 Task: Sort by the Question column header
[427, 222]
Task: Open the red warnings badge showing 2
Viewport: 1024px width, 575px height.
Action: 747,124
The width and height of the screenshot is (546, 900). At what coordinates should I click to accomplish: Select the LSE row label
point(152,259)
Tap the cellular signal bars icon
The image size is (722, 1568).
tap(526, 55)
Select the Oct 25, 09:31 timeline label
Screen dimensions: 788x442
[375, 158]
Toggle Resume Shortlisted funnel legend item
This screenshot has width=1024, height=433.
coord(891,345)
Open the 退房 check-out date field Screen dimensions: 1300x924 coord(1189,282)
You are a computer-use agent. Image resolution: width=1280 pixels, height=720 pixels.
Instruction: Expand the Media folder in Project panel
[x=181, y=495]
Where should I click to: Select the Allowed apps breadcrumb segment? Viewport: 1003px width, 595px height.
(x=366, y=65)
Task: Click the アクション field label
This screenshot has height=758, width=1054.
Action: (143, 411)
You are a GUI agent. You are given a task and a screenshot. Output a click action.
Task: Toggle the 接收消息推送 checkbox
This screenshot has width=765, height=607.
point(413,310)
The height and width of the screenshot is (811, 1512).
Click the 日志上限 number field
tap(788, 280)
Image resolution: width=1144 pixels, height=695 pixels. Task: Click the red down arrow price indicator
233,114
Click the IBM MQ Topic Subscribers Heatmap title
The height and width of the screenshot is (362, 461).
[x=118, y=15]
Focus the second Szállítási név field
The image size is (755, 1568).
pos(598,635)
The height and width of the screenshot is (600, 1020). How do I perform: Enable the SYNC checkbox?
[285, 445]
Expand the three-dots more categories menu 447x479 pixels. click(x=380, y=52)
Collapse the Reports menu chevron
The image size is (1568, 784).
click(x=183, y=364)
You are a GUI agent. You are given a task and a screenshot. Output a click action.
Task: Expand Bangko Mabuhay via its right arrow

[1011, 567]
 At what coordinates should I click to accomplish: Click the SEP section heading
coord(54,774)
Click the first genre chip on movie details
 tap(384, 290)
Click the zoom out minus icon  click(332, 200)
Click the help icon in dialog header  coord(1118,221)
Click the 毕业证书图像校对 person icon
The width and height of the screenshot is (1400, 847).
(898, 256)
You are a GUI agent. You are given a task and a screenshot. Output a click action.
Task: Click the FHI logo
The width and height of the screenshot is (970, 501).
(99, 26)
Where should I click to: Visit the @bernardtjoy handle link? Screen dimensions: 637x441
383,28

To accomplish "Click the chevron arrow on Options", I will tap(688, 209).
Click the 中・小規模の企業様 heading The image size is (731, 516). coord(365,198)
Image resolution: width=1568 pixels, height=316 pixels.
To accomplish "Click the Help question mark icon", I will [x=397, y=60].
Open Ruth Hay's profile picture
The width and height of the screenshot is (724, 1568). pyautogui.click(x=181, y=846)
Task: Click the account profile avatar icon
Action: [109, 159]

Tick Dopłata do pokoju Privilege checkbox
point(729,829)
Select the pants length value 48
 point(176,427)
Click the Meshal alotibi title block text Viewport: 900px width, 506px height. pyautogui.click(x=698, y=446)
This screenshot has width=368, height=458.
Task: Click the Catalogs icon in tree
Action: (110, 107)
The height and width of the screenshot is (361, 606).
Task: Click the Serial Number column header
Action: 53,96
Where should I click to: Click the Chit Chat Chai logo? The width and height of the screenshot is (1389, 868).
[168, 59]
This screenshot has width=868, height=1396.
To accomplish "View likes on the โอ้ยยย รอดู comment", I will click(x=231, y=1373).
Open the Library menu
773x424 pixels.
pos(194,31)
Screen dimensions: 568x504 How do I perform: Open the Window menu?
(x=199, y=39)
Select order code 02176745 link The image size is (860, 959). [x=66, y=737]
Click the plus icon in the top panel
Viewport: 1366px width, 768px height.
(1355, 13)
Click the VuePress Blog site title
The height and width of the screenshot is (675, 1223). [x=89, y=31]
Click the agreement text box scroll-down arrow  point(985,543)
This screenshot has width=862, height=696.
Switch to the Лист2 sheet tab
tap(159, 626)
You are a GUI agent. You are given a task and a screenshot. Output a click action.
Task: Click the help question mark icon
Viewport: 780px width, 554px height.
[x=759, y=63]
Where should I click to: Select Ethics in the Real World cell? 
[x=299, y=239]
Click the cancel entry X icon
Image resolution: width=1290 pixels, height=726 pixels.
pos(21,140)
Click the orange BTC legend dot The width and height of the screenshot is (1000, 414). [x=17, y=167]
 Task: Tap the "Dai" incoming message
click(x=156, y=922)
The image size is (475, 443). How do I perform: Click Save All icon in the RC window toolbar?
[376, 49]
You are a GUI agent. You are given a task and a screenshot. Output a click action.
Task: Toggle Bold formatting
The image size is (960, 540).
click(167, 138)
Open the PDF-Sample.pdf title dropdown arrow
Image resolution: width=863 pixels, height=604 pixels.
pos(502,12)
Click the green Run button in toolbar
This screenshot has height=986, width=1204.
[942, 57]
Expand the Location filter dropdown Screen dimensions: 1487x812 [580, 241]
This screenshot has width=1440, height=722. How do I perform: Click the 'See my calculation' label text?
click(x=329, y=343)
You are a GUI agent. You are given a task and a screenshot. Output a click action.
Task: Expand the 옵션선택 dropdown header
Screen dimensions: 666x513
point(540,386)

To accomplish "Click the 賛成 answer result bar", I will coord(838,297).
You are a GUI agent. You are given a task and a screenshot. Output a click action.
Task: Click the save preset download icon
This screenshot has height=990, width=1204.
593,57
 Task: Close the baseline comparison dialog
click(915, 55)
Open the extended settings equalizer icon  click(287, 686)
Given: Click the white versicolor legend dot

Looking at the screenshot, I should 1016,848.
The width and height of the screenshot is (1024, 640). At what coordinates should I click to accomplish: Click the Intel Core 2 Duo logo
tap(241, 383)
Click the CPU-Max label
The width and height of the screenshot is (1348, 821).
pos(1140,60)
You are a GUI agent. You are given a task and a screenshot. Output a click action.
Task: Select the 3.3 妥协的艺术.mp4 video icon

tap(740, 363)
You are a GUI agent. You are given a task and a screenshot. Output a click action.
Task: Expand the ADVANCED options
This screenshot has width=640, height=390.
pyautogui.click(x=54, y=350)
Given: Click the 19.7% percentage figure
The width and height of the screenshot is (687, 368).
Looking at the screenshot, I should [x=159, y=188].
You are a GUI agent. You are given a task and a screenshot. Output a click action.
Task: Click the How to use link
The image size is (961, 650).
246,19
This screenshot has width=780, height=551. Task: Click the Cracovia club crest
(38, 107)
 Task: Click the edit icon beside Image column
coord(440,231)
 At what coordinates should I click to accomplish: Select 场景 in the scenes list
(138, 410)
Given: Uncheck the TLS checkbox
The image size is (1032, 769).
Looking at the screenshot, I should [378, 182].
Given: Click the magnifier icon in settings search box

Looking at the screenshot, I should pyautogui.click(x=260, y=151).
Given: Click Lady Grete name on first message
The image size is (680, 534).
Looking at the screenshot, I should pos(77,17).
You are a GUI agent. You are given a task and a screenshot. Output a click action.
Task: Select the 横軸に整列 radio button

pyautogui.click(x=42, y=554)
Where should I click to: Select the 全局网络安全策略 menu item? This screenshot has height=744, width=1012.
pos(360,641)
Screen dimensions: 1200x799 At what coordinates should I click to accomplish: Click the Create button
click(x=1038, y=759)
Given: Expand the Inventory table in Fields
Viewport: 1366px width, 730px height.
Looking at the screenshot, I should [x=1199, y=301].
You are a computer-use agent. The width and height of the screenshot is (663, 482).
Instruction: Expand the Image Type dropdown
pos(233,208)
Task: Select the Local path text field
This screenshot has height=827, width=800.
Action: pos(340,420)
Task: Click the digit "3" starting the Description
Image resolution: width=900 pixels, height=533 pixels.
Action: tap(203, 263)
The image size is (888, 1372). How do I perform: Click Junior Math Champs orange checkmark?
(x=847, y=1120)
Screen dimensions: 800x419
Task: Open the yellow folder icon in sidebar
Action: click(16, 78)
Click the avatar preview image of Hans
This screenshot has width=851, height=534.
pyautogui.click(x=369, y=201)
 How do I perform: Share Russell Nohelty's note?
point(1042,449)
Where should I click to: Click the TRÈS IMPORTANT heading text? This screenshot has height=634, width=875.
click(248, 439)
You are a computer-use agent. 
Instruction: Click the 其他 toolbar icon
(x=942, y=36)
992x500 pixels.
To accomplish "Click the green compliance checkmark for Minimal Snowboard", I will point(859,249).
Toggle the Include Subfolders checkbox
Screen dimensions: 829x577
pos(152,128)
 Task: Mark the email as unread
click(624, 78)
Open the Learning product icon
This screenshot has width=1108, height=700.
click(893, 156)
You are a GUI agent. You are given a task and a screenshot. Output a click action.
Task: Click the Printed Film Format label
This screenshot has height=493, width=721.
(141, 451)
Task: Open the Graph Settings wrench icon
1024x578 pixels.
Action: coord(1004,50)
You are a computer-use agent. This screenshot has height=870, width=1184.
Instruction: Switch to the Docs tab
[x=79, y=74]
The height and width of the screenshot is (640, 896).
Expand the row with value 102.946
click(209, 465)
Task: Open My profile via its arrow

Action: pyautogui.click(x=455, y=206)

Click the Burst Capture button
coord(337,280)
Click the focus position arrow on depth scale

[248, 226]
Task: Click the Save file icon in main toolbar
========================================
• _WHAT IS REQUIRED_: Every line above holding the string "computer" should be listed.

• _EXERCISE RESPONSE_:
You are a computer-use agent. Image resolution: width=1280 pixels, height=720 pixels.
You are a computer-use agent. The width and height of the screenshot is (663, 482).
You are a computer-use agent. 
You are a computer-use agent. This screenshot has height=870, width=1184.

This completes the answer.